Richard Rothstein has an excellent article, Whose Problem is Poverty, in the current issue of Educational Leadership. The article is also available on the ASCD webite. He writes:
Promoters of the myth that schools alone can overcome social and economic causes of low achievement assert that claims to the contrary let schools “off the hook.” But their myth itself lets political and corporate officials off a hook. We absolve these leaders from responsibility for narrowing the pervasive inequalities of American society by asserting that good schools alone can overcome these inequalities. Forget about health care gaps, racial segregation, inadequate housing, or income insecurity. If, after successful school reform, all adolescents regardless of background could leave high school fully prepared to earn middle class incomes, there would, indeed, be little reason for concern about contemporary inequality.

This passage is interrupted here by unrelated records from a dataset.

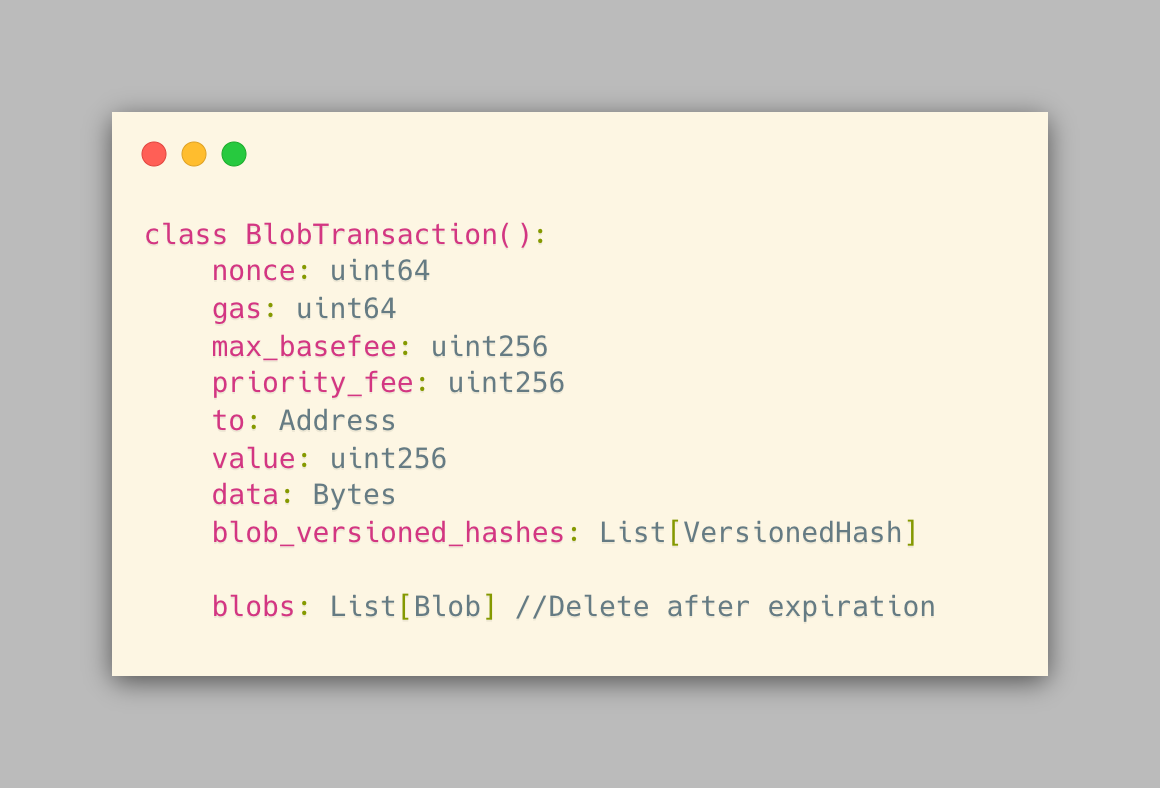Click the word 'class' keyword
This screenshot has height=788, width=1160.
[x=186, y=235]
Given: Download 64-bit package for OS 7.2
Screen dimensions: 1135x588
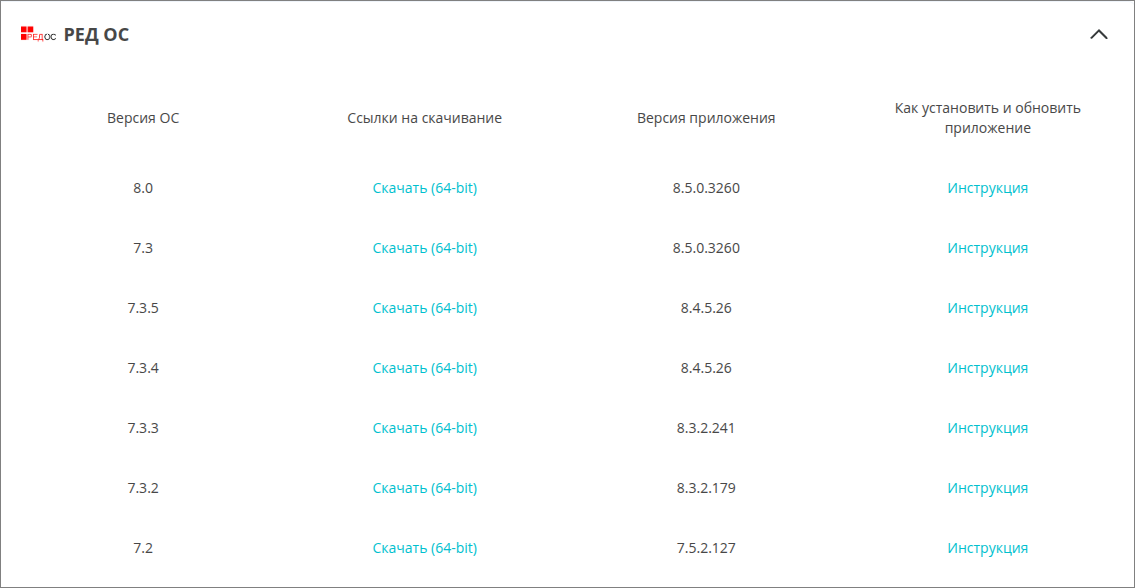Looking at the screenshot, I should coord(425,548).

Opportunities of children from all races and ethnic groups, and of rich and poor, would equalize in the next generation solely as a result of improved schooling. This absurd conclusion follows from the “no excuses” approach.
Writing specifically to teachers of poor children, he argues:
Educators cannot be effective if they make excuses for poor student performance. But they will have little chance for success unless they also join with advocates of social and economic reform to improve the conditions from which children come to school.
Many other authors admonish teachers to take up the cause of justice and equity. Rothstein simply continues to make these arguments more coherently and clearly than just about anyone else.
Thanks to Brian at In Practice for the link.